9. Assuming that the model is fine as it is, let’s plot the predictions for the probability of presence in relation to time of day fTime6. You will need to set the value of other predictors fTide4, julianday at a fixed level of your choice, e.g. tidal state “1” and day 180 (approx the middle of the year). Optionally, you can add the confidence intervals around the predictions (highly recommended in a report).

Calculation of confidence intervals:
- As for the Poisson GLM, you will need to calculate the lower and upper bounds of the 95% CI on the link scale (same method)
- Only then convert these to the response scale
- Don’t forget that the link function is different though, and so is the function for the back-transformation
- In R you can do the back-transformation yourself using the equation provided in the lecture, or using the pre-made plogis function.
Suggested steps:
- create a data.frame called X containing the data to predict for.
- use predict with the appropriate options to obtain the fitted values on the link scale and for being able to calculate the confidence intervals later. Store in object Z.
- I suggest you plot the predictions for each level of your categorical predictor as dots using plot(Z$fit). (Some people prefer bars using barplot(Z$fit), but this can make drawing confidence intervals slightly harder)
- in X, add columns for the fitted values and their confidence intervals, on the response scale (to be calculated).
- Because in the model the predictions are for categorical predictors, you will need to draw a vertical error bar for each predicted value
- This can be done using the arrows function, with arguments x0 and y0, the X,Y coordinates of the starting point of the arrows, and x1 and y1, the X,Y coordinates of the end point of the arrows. See ?arrows for further formatting options.
- Note that for vertical bars like we want, x0 and x1 should the same, and y0 and y1 are the lower and upper bounds of the confidence intervals that you calculated.

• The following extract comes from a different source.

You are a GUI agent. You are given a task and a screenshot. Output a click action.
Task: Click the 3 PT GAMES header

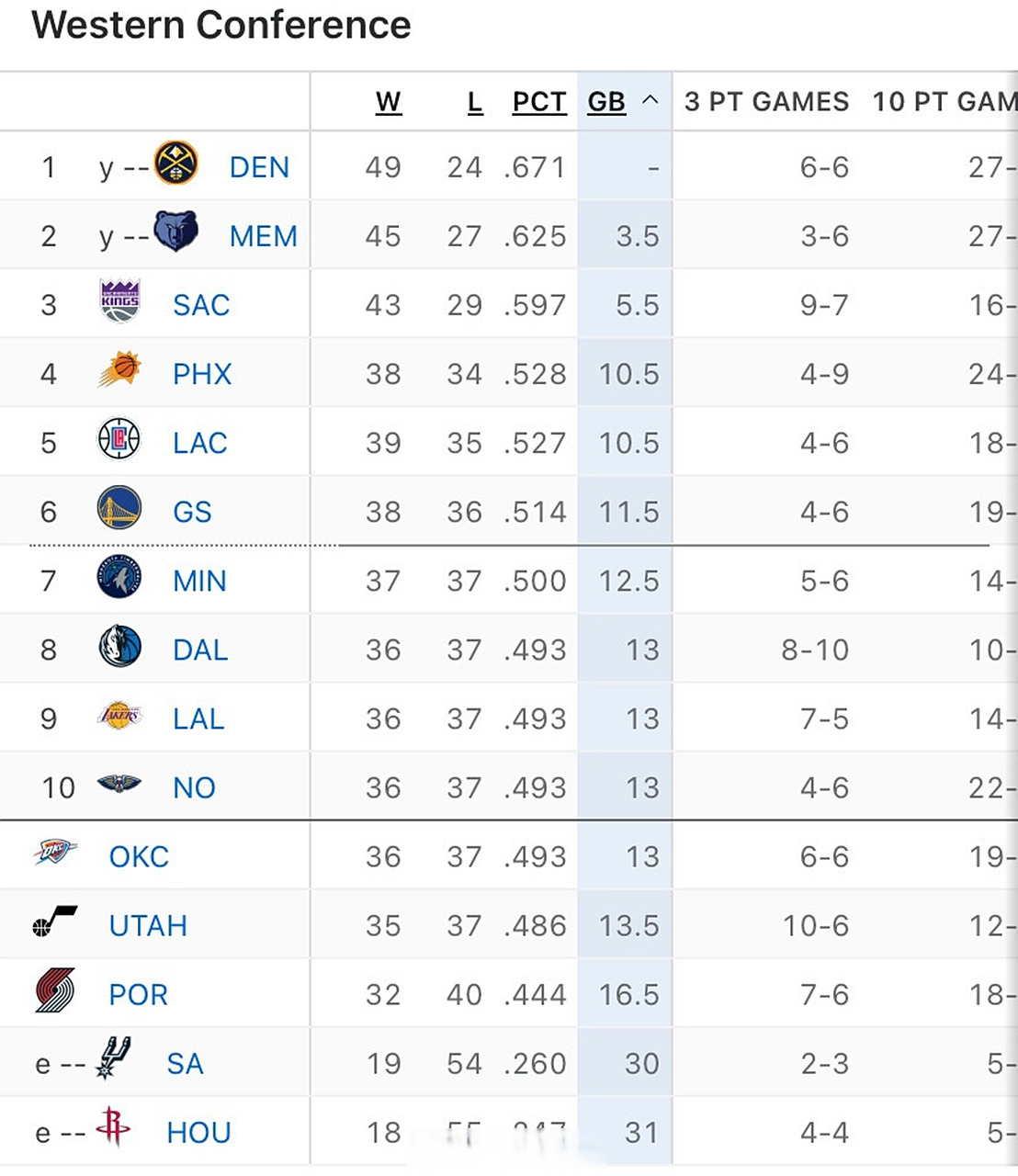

The code is available below for you to unfold, if you don’t want to try solving this puzzle yourself (you are always welcome to ask demonstrators for help).

PA1.dat4pred<- data.frame(fTime6= levels(dat$fTime6),
                                julianday= 180, fTide4= "1")

PA1.pred<- predict(PA1, PA1.dat4pred, type= "link", se.fit= T)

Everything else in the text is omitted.